Speaking on Saturday in the Sicilian capital, Francis said members of organised criminal networks – many of whom go to church and worship openly – “cannot believe in God and be mafiosi” at the same time. In his appeal, he referred to them as “dear brothers and sisters”.
The pope visited Palermo to commemorate Father Giuseppe “Pino” Puglisi, a priest shot dead by mafia hitmen in 1993 after he challenged the organisation’s control over one of the city’s toughest neighbourhoods.
Puglisi was killed on his 56th birthday during a bloody mafia offensive against the state and anyone else who threatened the group’s existence. Magistrates Giovanni Falcone and Paolo Borsellino had been killed in twin bomb attacks in Palermo in 1992.
“A person who is a mafioso does not live as a Christian because with his life he blasphemes against the name of God,” Francis said in the sermon of a mass for some 80,000 people in the port area of the Sicilian capital.
The crowd interrupted with applause each time he denounced the mafia.
The Catholic church in southern Italy has had a chequered history of relations with the mob. Cardinal Ernesto Ruffini, who was archbishop of Palermo from 1945-1967, denied the mafia’s existence, considering communism the church’s biggest threat.
“I say to mafiosi: Change, brothers and sisters! Stop thinking about yourselves and your money … Convert yourselves to the real God, Jesus Christ, dear brothers and sisters,” Francis said in his dockside sermon.
“I say to you, mafiosi, if you don’t do this, your very life will be lost and that will be your greatest defeat,” he said.
“Today, we need men and women of love, not men and women of honour; men and women of service, not of oppression.”
Later, on his way to the airport, Francis made an unscheduled stop to pray and lay flowers at the spot on the highway where Falcone, his wife and three police agents were blown up as their motorcade passed on 23 May, 1992.
In his visit to Palermo, Sicily, to support the fight against the Mafia’s domination of social and political life on the Italian Island, Pope Francis was not afraid to confront its members who are also part of the local Catholic Church.
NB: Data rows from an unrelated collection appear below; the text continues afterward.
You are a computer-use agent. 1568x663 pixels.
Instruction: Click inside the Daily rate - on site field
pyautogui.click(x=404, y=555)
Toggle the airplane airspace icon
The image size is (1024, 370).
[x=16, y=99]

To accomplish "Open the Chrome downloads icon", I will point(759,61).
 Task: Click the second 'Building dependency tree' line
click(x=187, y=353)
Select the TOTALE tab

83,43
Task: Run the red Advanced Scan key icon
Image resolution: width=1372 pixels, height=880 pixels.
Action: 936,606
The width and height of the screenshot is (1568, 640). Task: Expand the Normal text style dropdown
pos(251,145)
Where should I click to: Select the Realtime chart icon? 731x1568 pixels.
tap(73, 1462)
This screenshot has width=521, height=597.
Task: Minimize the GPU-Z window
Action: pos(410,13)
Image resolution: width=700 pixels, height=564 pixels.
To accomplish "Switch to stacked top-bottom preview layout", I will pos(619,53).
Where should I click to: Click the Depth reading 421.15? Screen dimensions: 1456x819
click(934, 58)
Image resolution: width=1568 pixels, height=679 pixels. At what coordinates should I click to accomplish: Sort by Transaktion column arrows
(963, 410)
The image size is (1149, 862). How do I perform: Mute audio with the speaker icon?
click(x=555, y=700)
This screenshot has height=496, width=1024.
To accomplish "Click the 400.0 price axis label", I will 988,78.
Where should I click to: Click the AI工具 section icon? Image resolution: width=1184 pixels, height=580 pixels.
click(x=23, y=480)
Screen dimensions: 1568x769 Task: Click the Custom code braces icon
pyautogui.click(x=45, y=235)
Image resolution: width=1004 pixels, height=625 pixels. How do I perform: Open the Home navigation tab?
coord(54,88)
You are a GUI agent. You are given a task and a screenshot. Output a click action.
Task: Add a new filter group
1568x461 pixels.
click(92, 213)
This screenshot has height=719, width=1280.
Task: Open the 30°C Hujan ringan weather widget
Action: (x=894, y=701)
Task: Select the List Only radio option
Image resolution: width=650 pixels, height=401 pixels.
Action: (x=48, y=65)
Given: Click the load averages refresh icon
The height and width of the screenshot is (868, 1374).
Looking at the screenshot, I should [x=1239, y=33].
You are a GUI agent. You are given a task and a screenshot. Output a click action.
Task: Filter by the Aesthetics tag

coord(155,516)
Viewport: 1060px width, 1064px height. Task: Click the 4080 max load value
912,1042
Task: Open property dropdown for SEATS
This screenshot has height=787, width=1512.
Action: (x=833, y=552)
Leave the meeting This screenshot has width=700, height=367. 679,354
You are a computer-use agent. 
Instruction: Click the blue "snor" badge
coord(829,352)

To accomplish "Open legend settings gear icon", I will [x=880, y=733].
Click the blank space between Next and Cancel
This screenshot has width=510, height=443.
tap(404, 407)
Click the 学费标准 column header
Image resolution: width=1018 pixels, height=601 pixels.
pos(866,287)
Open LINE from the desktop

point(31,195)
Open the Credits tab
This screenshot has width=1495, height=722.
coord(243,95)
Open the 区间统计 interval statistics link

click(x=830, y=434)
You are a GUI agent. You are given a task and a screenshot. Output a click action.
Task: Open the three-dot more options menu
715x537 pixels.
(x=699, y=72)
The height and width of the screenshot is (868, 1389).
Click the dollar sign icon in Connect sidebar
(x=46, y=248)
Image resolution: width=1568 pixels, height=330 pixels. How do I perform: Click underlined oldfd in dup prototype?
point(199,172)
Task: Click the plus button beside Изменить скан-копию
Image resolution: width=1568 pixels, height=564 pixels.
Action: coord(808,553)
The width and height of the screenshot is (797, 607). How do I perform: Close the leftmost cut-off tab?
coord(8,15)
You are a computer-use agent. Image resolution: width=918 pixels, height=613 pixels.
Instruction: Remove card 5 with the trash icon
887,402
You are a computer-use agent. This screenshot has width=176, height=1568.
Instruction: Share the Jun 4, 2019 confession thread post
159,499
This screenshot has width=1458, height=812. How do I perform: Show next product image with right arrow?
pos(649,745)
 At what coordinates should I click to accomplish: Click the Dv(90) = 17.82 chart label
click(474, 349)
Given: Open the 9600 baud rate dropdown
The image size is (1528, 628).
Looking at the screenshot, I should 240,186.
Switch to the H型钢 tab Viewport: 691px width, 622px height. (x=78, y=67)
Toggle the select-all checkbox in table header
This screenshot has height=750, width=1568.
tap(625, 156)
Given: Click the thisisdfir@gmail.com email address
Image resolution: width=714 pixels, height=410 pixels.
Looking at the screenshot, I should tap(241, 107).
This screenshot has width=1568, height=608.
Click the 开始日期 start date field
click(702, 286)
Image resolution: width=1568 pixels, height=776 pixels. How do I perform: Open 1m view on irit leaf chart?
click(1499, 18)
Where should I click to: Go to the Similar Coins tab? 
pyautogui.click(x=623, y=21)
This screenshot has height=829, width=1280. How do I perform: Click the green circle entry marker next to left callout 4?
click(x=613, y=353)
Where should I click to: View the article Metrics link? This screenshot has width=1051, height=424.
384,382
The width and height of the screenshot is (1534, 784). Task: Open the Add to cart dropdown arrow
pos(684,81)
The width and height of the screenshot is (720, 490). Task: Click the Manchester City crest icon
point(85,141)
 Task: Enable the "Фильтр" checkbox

By continuing in their endemic exploitative culture of standover tactics to gain financial reward, Pope Francis made it plain that such activity was inconsistent with membership of the Church:
“I say to mafiosi: Change, brothers and sisters! Stop thinking about yourselves and your money … Convert yourselves to the real God, Jesus Christ, dear brothers and sisters,” Francis said in his dockside sermon.”
It will be very interesting to see how this direct challenge from a reigning Pontiff will affect the lives of those Mafia members who continue to support the local churches with their presence and their money – despite their overt membership of the local Mafia. Whatever the outcome of the Pope’s stand, this is a courageous action made by Pope Francis who is determined to root out any entrenched relationship between the Mafia and the Church. Hopefully, this may be the thin end of a wedge that will help to reform the Sicilian Church’s dependence on the local Mafia for financial and social support – thus clearing the Church of any charge of collusion with a source of evil.